[Page text]

You and your child have the responsibility to: 

  • Provide accurate, complete information about present complaints, past illnesses, hospitalizations, medicines and other matters related to your child’s health that facilitate their care, treatment and services. 

  • Produce, upon request, documentation of the right to consent for your child’s  treatment. 

  • Produce, upon request, documentation for guardianship, custody, and/or parental rights. 

  • Ask for an explanation if you do not understand papers you are asked to sign or anything related to your child’s care 

  • Follow the care prescribed or recommended for your child by your case manager and remember you are responsible for actions if you refuse treatment or do not follow instructions. 

  • Report unexpected changes in your child’s condition or behavior to the Case Manager. 

  • Follow the policies, rules and regulations of the clinic that are in place to support quality care and a safe environment for all individuals. 

  • Keep appointments and call to cancel or change an appointment as soon as possible. 

  • Respect the rights and privacy of others. 

  • Support mutual consideration and respect by maintaining civil language and conduct in interactions with staff. 

  • Meet the financial responsibilities associated with your child’s care including prompt notification of change in insurance. 

Child rights 

As a patient at C.A.B.S., I have a right: 

  • To be told the truth about what is happening to me. 

  • To have all staff recognize that I cope and react differently than grown-ups. 

  • To cry or object to anything that hurts or upsets me. 

  • To be treated with courtesy and respect for me and my feelings. 

  • To have my basic needs met and to be clean, dry, comfortable and free of physical restrictions and restraining movement, whenever possible, and that if it is necessary to restrain movement, it will not be used as a means of coercion, discipline, convenience for the staff or retaliation. 

  • To have all questions answered in words I can understand.

[/Page text]
[Provided material]

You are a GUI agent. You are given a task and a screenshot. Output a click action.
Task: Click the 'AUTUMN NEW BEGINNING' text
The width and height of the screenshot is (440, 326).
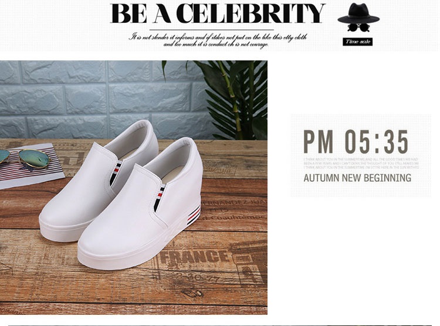click(357, 178)
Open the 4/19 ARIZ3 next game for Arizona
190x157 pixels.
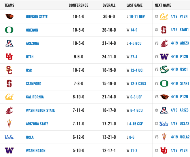pos(180,43)
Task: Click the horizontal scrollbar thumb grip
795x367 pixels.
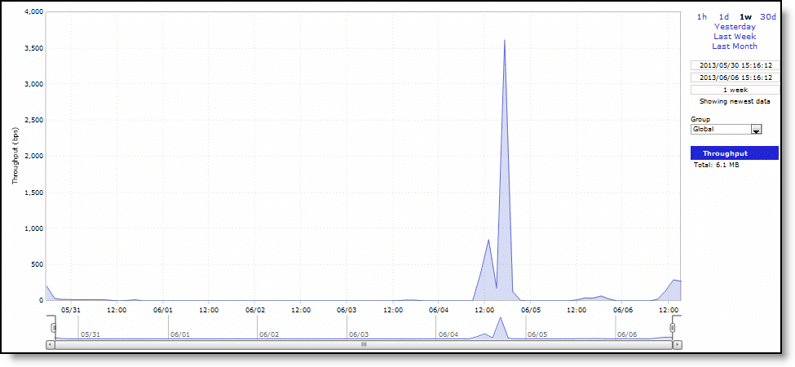Action: coord(364,345)
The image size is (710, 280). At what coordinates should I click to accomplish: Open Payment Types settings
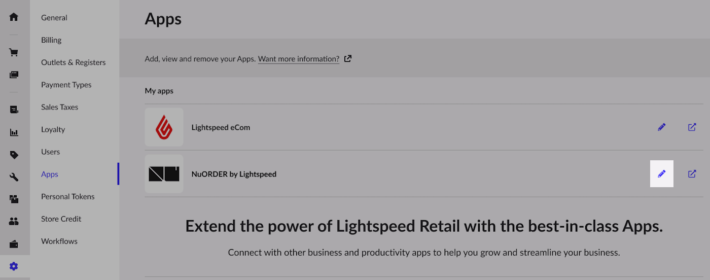tap(66, 85)
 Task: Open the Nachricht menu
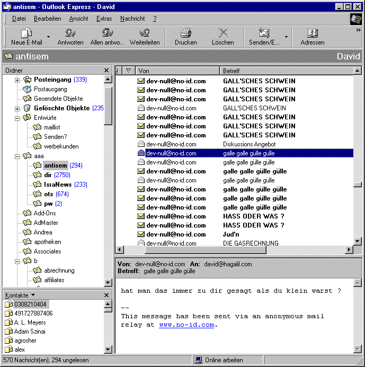tap(132, 19)
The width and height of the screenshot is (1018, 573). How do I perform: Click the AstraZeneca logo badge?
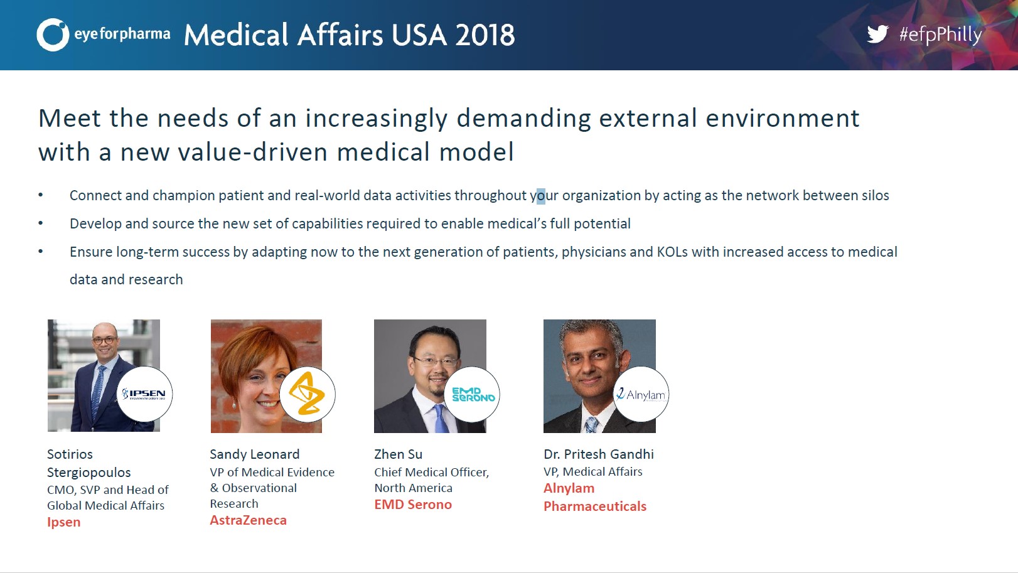click(308, 394)
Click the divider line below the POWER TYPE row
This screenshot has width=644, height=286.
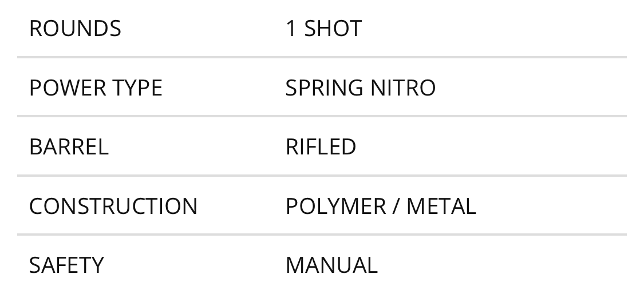coord(322,116)
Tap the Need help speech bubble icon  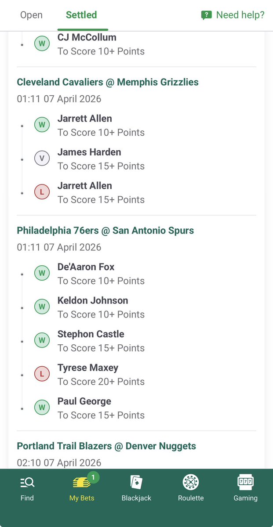coord(206,15)
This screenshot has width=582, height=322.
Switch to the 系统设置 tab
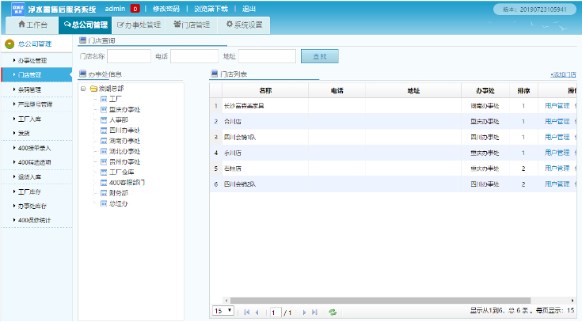(x=245, y=25)
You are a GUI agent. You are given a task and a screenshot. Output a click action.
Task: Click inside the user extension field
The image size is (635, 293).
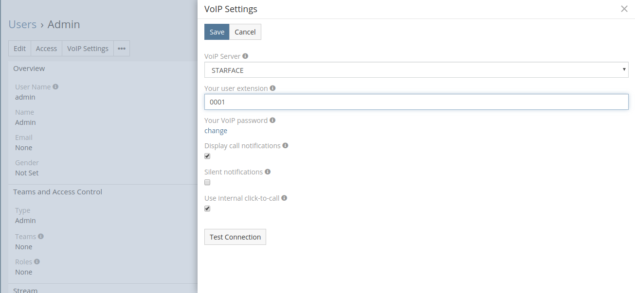click(x=417, y=102)
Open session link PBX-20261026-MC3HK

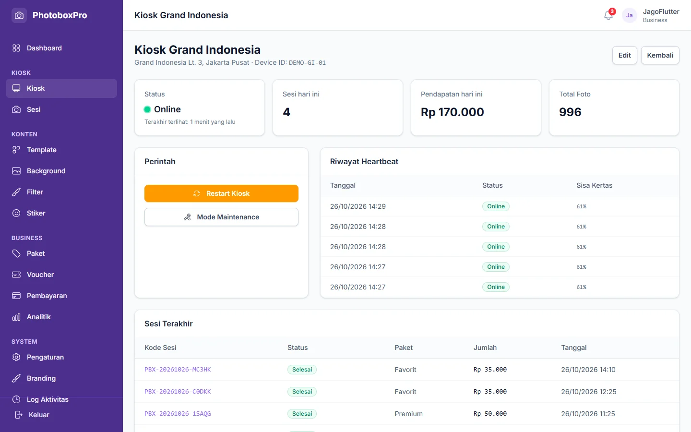[x=178, y=370]
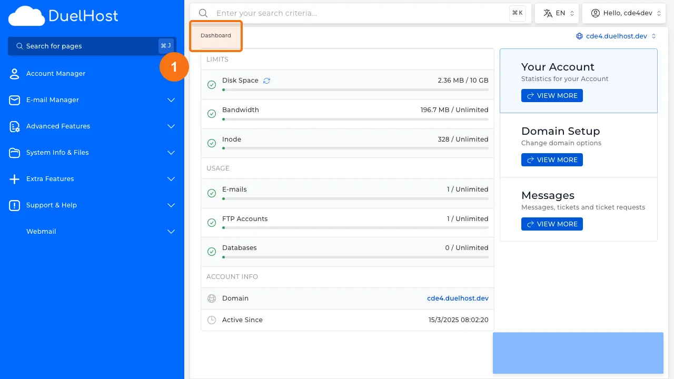
Task: Refresh Disk Space usage with the refresh icon
Action: coord(266,80)
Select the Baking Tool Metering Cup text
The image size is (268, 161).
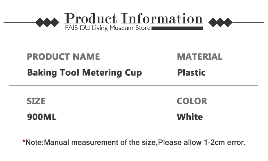pyautogui.click(x=84, y=72)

[/Provided material]

Problem requirements: Reproduce the full text on family responsibilities and child rights, word for word.

Result of the task:
You and your child have the responsibility to: 

  • Provide accurate, complete information about present complaints, past illnesses, hospitalizations, medicines and other matters related to your child’s health that facilitate their care, treatment and services. 

  • Produce, upon request, documentation of the right to consent for your child’s  treatment. 

  • Produce, upon request, documentation for guardianship, custody, and/or parental rights. 

  • Ask for an explanation if you do not understand papers you are asked to sign or anything related to your child’s care 

  • Follow the care prescribed or recommended for your child by your case manager and remember you are responsible for actions if you refuse treatment or do not follow instructions. 

  • Report unexpected changes in your child’s condition or behavior to the Case Manager. 

  • Follow the policies, rules and regulations of the clinic that are in place to support quality care and a safe environment for all individuals. 

  • Keep appointments and call to cancel or change an appointment as soon as possible. 

  • Respect the rights and privacy of others. 

  • Support mutual consideration and respect by maintaining civil language and conduct in interactions with staff. 

  • Meet the financial responsibilities associated with your child’s care including prompt notification of change in insurance. 

Child rights 

As a patient at C.A.B.S., I have a right: 

  • To be told the truth about what is happening to me. 

  • To have all staff recognize that I cope and react differently than grown-ups. 

  • To cry or object to anything that hurts or upsets me. 

  • To be treated with courtesy and respect for me and my feelings. 

  • To have my basic needs met and to be clean, dry, comfortable and free of physical restrictions and restraining movement, whenever possible, and that if it is necessary to restrain movement, it will not be used as a means of coercion, discipline, convenience for the staff or retaliation. 

  • To have all questions answered in words I can understand.